[electronic voting]

My friend R over at Ambiguous.org has for a while been talking about the dangers inherent in new electronic voting systems, which could potentially be hacked. Well, R, you are now joined by this New York Times article:

For more than a year, [leading electronic-ballot manufacturer] Diebold … has been fighting conspiracy theories popularized on the Internet that say its Jetsons-at-the-polling-place wares serve as cover for an ongoing effort to stuff electronic ballot boxes on behalf of the Republican Party.

Diebold executives, along with outside computer security experts who are seeking to fix the voting machines, say the conspiracy theories are bunk. The company’s chief executive, Walden W. O’Dell, did not help matters, though, when he sent out a fund-raising letter for the Bush campaign last summer saying he was committed to “helping Ohio deliver its electoral votes for the president next year.”
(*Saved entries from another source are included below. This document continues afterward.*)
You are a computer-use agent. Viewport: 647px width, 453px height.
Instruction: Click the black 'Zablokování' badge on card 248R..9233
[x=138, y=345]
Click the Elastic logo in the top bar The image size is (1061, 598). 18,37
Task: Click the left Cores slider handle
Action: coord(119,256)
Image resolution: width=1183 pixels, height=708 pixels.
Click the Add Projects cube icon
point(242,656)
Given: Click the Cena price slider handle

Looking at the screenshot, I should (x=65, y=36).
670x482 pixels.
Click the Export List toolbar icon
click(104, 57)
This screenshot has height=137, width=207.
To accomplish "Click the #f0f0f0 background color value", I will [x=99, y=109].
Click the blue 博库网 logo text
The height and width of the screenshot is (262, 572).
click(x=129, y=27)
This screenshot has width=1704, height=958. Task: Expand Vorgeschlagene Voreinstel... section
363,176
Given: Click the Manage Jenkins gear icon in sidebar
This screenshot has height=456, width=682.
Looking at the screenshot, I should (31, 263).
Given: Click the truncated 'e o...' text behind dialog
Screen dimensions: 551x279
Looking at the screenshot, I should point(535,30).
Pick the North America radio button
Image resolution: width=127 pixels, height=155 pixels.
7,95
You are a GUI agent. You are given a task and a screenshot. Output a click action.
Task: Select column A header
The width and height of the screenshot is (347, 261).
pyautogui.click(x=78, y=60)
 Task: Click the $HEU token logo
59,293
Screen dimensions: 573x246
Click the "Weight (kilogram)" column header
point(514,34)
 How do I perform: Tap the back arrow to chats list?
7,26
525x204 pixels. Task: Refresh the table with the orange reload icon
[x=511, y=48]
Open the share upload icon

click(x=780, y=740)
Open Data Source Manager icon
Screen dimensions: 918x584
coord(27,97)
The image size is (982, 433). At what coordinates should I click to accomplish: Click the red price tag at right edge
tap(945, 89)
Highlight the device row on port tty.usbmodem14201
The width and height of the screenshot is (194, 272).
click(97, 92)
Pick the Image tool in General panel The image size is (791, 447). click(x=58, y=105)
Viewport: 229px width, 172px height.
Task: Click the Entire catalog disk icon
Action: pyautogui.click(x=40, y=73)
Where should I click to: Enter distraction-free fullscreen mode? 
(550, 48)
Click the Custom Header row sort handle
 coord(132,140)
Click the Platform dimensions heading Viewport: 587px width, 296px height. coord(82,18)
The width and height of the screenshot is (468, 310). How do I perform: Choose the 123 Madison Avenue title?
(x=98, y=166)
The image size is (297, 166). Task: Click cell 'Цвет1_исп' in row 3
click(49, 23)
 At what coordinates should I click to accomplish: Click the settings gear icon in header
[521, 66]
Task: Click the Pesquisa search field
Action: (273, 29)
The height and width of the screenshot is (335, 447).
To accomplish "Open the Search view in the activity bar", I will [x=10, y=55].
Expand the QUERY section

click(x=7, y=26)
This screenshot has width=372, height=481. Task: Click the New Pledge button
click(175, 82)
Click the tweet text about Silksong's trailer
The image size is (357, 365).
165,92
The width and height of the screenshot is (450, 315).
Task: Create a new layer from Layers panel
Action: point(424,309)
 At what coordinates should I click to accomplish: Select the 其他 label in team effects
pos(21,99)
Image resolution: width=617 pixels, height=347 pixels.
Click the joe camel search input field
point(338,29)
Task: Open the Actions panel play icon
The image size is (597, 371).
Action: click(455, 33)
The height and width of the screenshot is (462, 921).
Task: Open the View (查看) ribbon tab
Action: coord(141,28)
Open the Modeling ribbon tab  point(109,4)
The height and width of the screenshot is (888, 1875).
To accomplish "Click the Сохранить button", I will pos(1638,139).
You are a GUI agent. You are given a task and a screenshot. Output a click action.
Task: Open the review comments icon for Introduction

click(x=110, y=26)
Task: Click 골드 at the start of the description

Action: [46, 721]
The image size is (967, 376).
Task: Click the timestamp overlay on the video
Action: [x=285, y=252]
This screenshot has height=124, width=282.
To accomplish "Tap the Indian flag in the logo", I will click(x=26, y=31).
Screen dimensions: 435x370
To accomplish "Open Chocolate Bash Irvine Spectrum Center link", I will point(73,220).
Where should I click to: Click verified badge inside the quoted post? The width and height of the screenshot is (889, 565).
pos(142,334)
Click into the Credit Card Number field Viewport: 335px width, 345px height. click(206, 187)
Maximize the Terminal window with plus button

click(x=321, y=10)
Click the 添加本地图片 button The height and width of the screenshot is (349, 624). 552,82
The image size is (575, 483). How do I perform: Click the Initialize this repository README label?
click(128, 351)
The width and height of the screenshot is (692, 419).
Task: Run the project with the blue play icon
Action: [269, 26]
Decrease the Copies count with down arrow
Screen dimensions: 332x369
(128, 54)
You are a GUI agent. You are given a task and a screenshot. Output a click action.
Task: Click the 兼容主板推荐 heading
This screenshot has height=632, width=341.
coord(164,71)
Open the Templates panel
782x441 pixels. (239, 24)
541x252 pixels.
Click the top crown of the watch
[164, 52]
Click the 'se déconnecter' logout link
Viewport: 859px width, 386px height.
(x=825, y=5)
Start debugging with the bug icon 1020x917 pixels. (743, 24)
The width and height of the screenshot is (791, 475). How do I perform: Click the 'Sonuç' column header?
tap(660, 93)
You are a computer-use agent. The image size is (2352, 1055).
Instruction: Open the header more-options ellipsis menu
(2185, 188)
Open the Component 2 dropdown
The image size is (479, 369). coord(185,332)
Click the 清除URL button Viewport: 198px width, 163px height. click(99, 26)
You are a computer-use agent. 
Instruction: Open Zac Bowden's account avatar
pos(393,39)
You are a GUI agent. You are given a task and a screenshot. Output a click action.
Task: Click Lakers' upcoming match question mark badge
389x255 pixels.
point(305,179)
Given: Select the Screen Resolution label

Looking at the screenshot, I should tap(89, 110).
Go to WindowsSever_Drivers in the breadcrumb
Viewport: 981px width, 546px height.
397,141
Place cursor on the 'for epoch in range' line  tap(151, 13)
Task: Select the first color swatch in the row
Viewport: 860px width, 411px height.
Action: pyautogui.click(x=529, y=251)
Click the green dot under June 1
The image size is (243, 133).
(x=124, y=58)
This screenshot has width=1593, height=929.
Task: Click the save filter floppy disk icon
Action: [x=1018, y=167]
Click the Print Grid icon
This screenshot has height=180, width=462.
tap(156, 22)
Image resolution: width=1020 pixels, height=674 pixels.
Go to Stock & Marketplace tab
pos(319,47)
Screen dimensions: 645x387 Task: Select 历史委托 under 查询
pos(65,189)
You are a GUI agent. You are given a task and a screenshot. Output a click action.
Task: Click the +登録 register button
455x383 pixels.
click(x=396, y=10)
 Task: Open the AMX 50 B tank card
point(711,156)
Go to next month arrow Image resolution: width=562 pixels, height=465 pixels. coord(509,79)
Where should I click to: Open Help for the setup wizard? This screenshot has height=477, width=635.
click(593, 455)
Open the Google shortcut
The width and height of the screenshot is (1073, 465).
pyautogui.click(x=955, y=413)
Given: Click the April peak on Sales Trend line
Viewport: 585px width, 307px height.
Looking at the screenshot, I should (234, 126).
Sure, it’s an administration with a fuzzy record on fair balloting. And sure, it’s an impossible-to-audit new voting system developed by a company committed to this administration’s reelection. But surely democracy is too precious to everyone involved for them to tweak it. So let’s all just trust the powers that be to guarantee our freedom, safety and democracy. Because the price of freedom is eternally trusting our leaders. Isn’t that how it works?


Also published on Medium.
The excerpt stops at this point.